▸ **Provided records**
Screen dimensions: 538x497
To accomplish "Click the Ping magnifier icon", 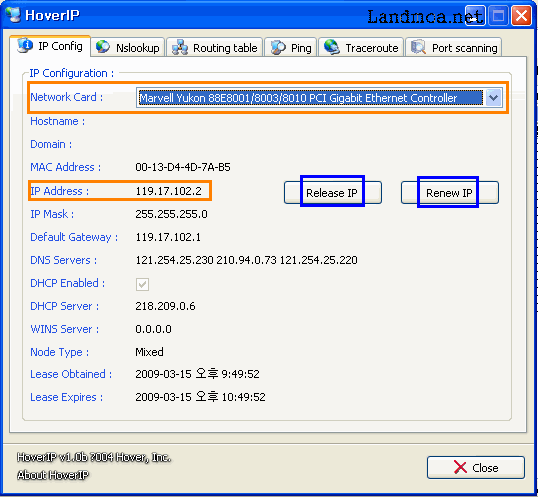I will 278,47.
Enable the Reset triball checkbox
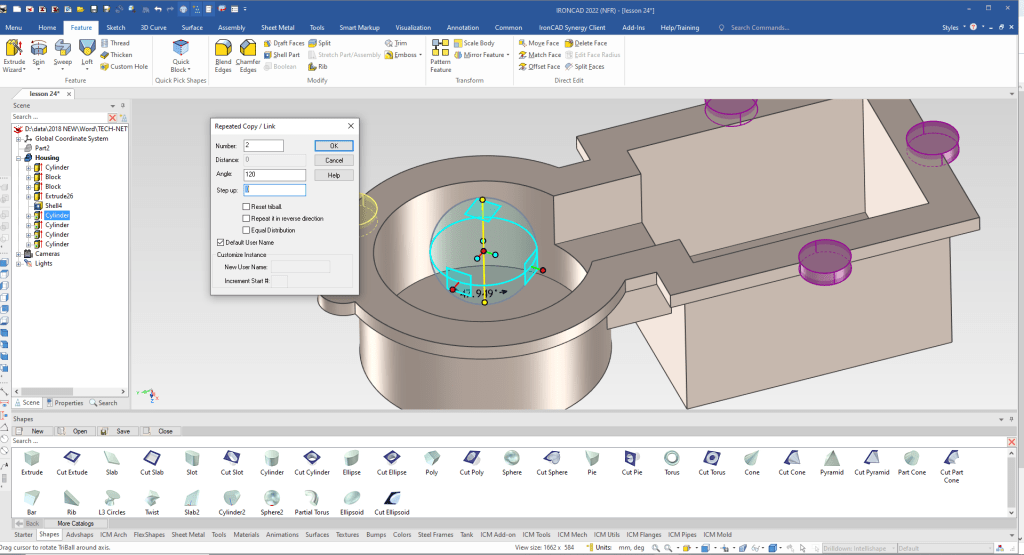1024x555 pixels. pos(246,206)
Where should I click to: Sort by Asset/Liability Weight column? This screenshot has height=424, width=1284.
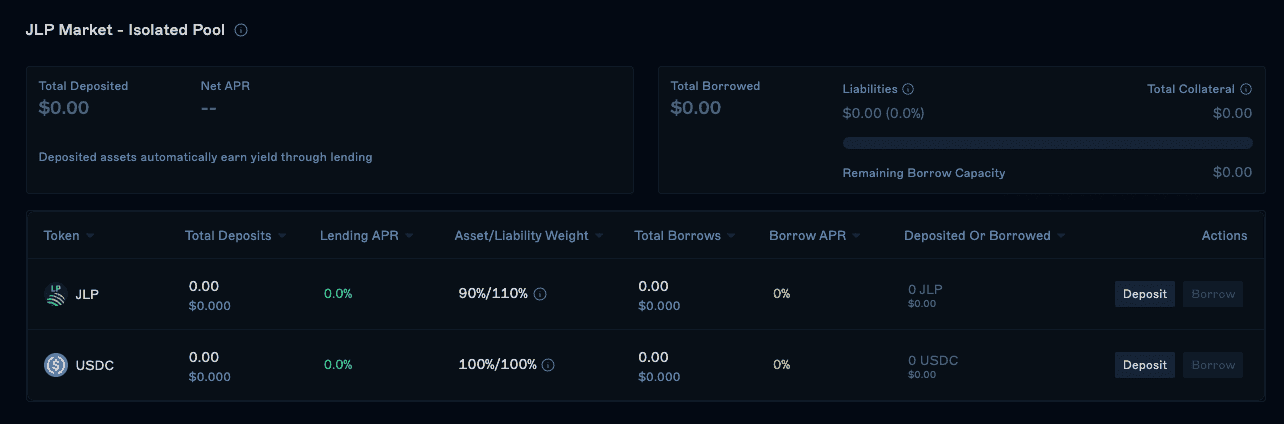[529, 236]
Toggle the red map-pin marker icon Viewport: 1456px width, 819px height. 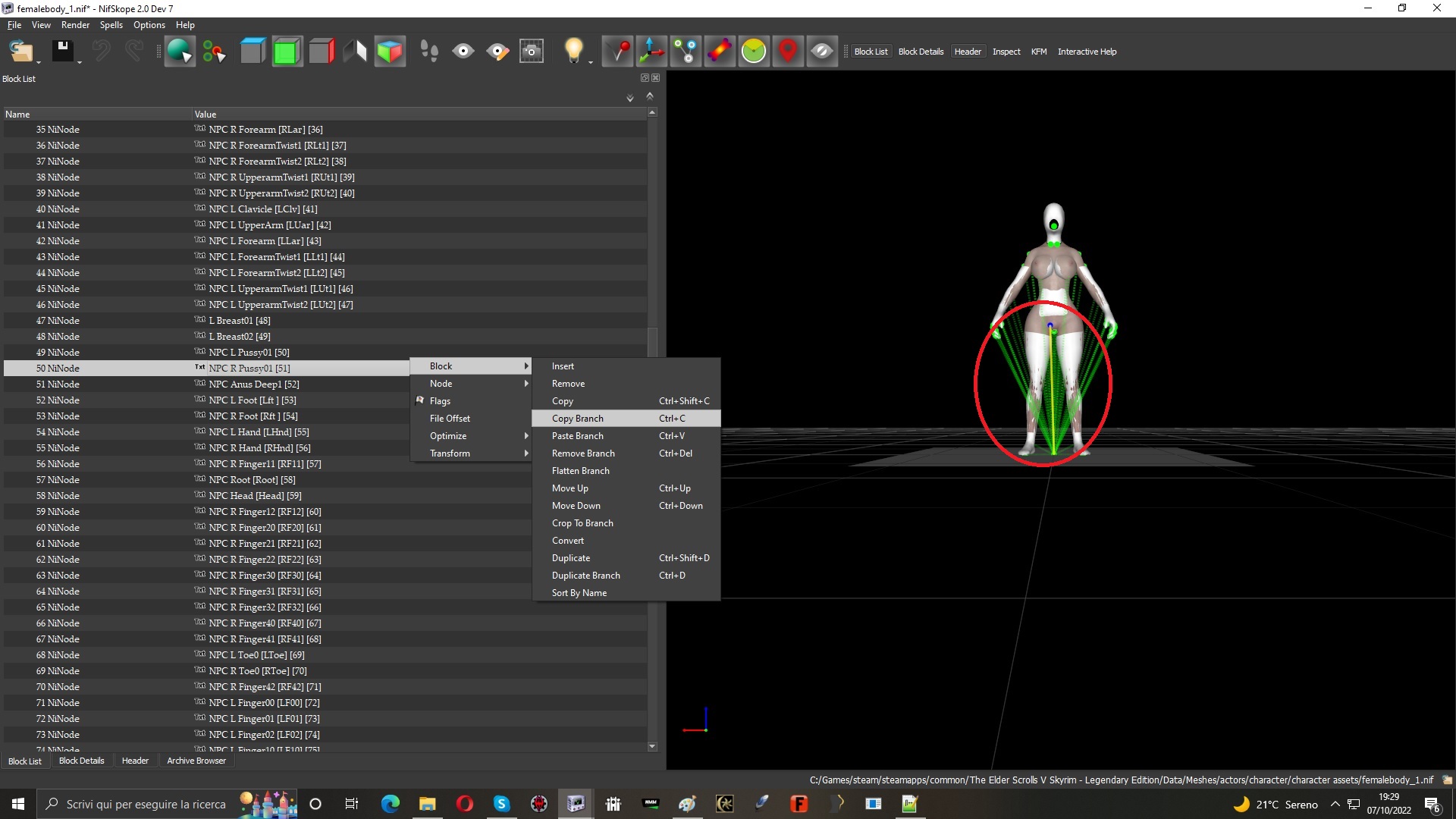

▸ **Instructions for the task**
Lines before the one containing "Enable the Reset triball checkbox" are not wanted; repeat that line and the rest of the listing exactly, leaving out pictures.

▸ **Reply to the task**
Enable the Reset triball checkbox
1024x555 pixels. pos(246,206)
Where should I click to: Sort by Asset/Liability Weight column? This screenshot has height=424, width=1284.
[529, 236]
Toggle the red map-pin marker icon Viewport: 1456px width, 819px height. 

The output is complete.